Although several morphologic features are believed to be associated with abnormal MMR in endometrial and colonic carcinomas [12, 14], TILs, as a predictive morphologic feature, are not associated with OCCC or ovarian endometrioid carcinoma [9, 28]. Bennett et al. first presented diffuse intratumoral stromal inflammation and peritumoral lymphocytes as 2 potential features predictive of dMMR in OCCC [15]. In our cohort, we further confirmed that diffuse intratumoral stromal inflammation is an independent feature associated with dMMR status, offering the possibility of economical screening because of the low frequency of dMMR (usually < 10 %) in OCCC.

In one series [38], The lack of an adenofibromatous background was found to be predictive of dMMR in ovarian endometrioid carcinoma, although none of our dMMR OCCC patients showed such a background. Tumor grade, stage, size, endometriosis, and mitotic index were also unrelated to MMR status.

Loss of ARID1A is a frequent event in OCCC, with 35–61 % of patients exhibiting deficiency in ARID1A expression [16, 39,40,41] We detected loss of ARID1A expression in 46 % of OCCCs, and 6 % of these cases indicated dMMR. It is worth noting that the dMMR patients exhibited a high frequency of loss of ARID1A expression in our cohort (P = 0.027). This is consistent with reports of colorectal carcinoma [42], gastric carcinoma [43], endometrial carcinoma [44, 45] and ovarian endometrioid carcinoma [10], indicating a correlation between dMMR and loss of ARID1A expression. ARID1A mutation is the core mechanism of OCCC and exhibits a correlation with loss of the protein [16, 17]. Moreover, loss of ARID1A is significantly associated with microsatellite instability (MSI), predominantly resulting from sporadic MSI (MLH1 promoter hypermethylation), in endometrial cancer [44]. ARID1A deficiency impairs the DNA damage checkpoint [46], which is targeted by the MSI mechanism of DNA damage in gastric cancer [43], and ARID1A recruits MSH2 to chromatin during DNA replication and promotes MMR [47]. Taken together, these findings may contribute to the association of the loss of ARID1A expression with dMMR.
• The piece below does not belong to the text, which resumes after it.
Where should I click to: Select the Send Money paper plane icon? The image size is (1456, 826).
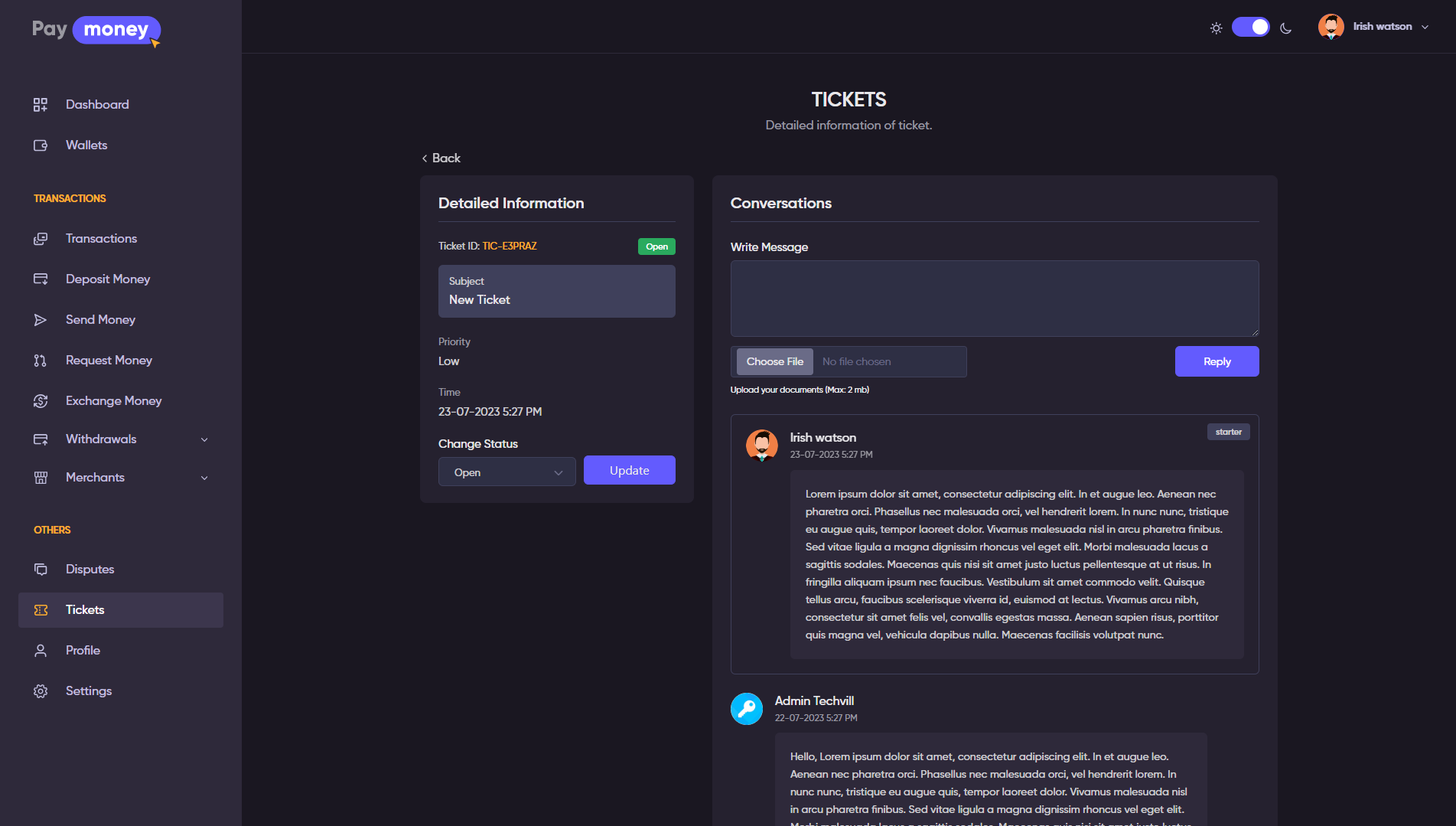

Although we did not find statistically significant differences in OS and DFS between dMMR and intact MMR patients, the results indicated that the mean survival period was longer in patients with dMMR than in patients with intact MMR (140 months vs. 116 months for OS; 120 months vs. 100 months for DFS). Two factors likely contribute to the lack of difference between the dMMR and intact MMR groups: one is that all-cause survival data rather than disease-specific survival data were investigated, and the other factor may be related to the high percentage of dMMR patients who were lost to follow-up (20 %). Stewart et al. reported two patients who showed loss of MSH2/MSH6 expression and were alive at 160 months and 124 months with stage III/IV OCCCs [48].

Conclusions

To our knowledge, the current study is the largest series to explore the MMR expression status and the clinicopathologic features of consecutive OCCC cases. We conclude that dMMR occurs in a small proportion of patients but indicates intratumoral stromal inflammation in OCCCs, which correlates with loss of ARID1A expression. Loss of MSH2/MSH6 expression is the most common deficiency pattern.